Communicating through photos: Health Advocacy meets Occupy Wall Street

Perhaps it was all started by Frank Warren’s Post Secret project in November 2004.  Whatever its beginnings, using stark note cards to tell a story in video or still photography has become an important and intense vehicle of storytelling on the Internet.

Teens have been using index cards in videos to describe their despair at bullying, their secrets and their understanding of faith.  One teenager, Ben Breedlove, just used this format in December 2011,  to describe three near-death experiences that gave him peace in facing death.  His family posted the video after his fatal heart attack on Christmas Day, 2011.

Occupy Wall Street has also been using this style, in still pictures,  to allow people to self-identify as part of the movement and to tell their stories.  Hundreds of people have added their stories.

One example of this compelling format is Stephanie Sauter’s Facebook post.   It is also an example of a message found in many other Occupy Wall Street narratives.

After conducting a random and cursory review of  200 October postings on  the Tumbler website,  160 of those postings chronicle the negative impact that health (and the health care system in the US) has on personal financial status.  These essays trend around similar themes.

Many of the 160 posts described major medical crises.  Health insurance was unavailable for  the following reasons:

1) Employers had discontinued providing health insurance, or employers didn’t provide it to begin with.

2) The individual who posted was self-employed and couldn’t  afford health insurance.

3) The individual had no health insurance due to unemployment.

4) The individual was working at “part-time” jobs which generally have no benefits.

5) Health insurance premiums kept rising and pay didn’t keep pace with the rise in premiums.

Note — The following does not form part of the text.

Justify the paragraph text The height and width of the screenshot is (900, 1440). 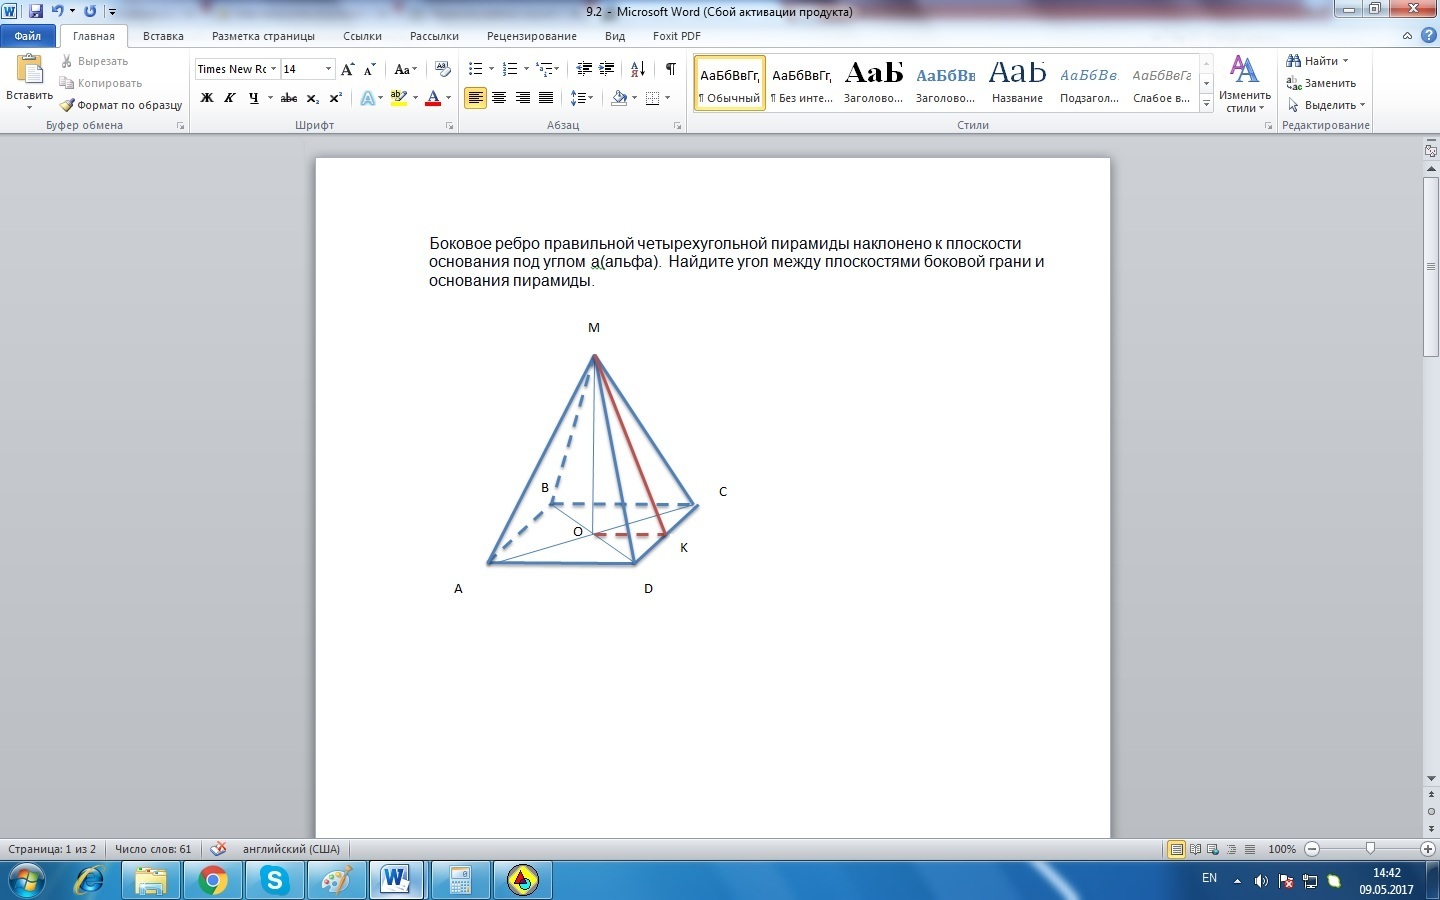tap(546, 98)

As in the case of Ms. Sautter, others experienced a worsening of their medical condition because of a delay in care, thus increasing the cost of their care in both money and health.

Care of eyes and teeth were of neglected out of necessity.

Denial of coverage due to pre-existing conditions and extremely high premiums due to rare or genetic conditions were noted.

Care for mental health, medications and therapy, were not covered by health insurance and required out of pocket expenditures.

Several veterans expressed the effect of war on their health and decried the lack of affordable mental health services.

Caring for elderly family members, to keep them out of nursing homes, has caused heavy financial burdens.

Even those with health insurance describe being overwhelmed by medical bills.  Many are using up life savings to pay for medical care or medications.

These postings create a clear and compelling picture of the enormous burden that is being placed on the citizens of the US.

Read the posts.  Then decide for yourself.  Why shouldn’t healthcare be a right for all Americans?